[Task input]

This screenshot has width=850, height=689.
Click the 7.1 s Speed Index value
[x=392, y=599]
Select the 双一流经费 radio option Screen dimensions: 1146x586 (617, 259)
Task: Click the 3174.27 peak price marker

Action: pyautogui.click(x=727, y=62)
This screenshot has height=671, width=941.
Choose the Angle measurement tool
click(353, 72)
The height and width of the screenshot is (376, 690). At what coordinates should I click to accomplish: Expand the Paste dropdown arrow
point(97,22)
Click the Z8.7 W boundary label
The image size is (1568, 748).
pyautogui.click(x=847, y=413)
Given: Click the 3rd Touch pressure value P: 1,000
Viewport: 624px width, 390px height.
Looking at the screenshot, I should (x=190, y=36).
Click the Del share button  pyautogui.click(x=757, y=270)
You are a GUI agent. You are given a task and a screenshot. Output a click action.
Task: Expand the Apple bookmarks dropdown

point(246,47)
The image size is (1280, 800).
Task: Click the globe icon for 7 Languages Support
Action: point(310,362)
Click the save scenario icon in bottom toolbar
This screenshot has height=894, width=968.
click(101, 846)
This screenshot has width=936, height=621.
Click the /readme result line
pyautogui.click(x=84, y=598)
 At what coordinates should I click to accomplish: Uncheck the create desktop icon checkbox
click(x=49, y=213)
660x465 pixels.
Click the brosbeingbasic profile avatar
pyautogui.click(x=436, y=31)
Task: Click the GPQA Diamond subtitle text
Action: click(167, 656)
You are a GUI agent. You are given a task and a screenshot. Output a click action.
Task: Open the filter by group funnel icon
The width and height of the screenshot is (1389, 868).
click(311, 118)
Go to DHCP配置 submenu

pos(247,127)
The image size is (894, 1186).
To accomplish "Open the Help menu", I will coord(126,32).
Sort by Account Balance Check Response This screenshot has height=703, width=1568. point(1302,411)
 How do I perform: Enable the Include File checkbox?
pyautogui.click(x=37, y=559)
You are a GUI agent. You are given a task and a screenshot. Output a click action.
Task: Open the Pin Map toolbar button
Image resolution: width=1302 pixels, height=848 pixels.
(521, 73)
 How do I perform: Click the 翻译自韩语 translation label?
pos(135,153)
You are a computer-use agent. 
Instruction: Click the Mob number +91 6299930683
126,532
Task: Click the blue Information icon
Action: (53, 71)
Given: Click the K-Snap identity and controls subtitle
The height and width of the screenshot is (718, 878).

[Work item]
A faithful copy of the whole listing is needed.

[Result below]
This screenshot has width=850, height=689.
Click the 7.1 s Speed Index value
[x=392, y=599]
Select the 双一流经费 radio option Screen dimensions: 1146x586 (617, 259)
Task: Click the 3174.27 peak price marker

Action: pyautogui.click(x=727, y=62)
This screenshot has height=671, width=941.
Choose the Angle measurement tool
click(353, 72)
The height and width of the screenshot is (376, 690). At what coordinates should I click to accomplish: Expand the Paste dropdown arrow
point(97,22)
Click the Z8.7 W boundary label
The image size is (1568, 748).
pyautogui.click(x=847, y=413)
Given: Click the 3rd Touch pressure value P: 1,000
Viewport: 624px width, 390px height.
Looking at the screenshot, I should (x=190, y=36).
Click the Del share button  pyautogui.click(x=757, y=270)
You are a GUI agent. You are given a task and a screenshot. Output a click action.
Task: Expand the Apple bookmarks dropdown

point(246,47)
The image size is (1280, 800).
Task: Click the globe icon for 7 Languages Support
Action: point(310,362)
Click the save scenario icon in bottom toolbar
This screenshot has height=894, width=968.
click(101, 846)
This screenshot has width=936, height=621.
Click the /readme result line
pyautogui.click(x=84, y=598)
 At what coordinates should I click to accomplish: Uncheck the create desktop icon checkbox
click(x=49, y=213)
660x465 pixels.
Click the brosbeingbasic profile avatar
pyautogui.click(x=436, y=31)
Task: Click the GPQA Diamond subtitle text
Action: click(167, 656)
You are a GUI agent. You are given a task and a screenshot. Output a click action.
Task: Open the filter by group funnel icon
The width and height of the screenshot is (1389, 868).
click(311, 118)
Go to DHCP配置 submenu

pos(247,127)
The image size is (894, 1186).
To accomplish "Open the Help menu", I will coord(126,32).
Sort by Account Balance Check Response This screenshot has height=703, width=1568. point(1302,411)
 How do I perform: Enable the Include File checkbox?
pyautogui.click(x=37, y=559)
You are a GUI agent. You are given a task and a screenshot. Output a click action.
Task: Open the Pin Map toolbar button
Image resolution: width=1302 pixels, height=848 pixels.
(521, 73)
 How do I perform: Click the 翻译自韩语 translation label?
pos(135,153)
You are a computer-use agent. 
Instruction: Click the Mob number +91 6299930683
126,532
Task: Click the blue Information icon
Action: (53, 71)
Given: Click the K-Snap identity and controls subtitle
The height and width of the screenshot is (718, 878).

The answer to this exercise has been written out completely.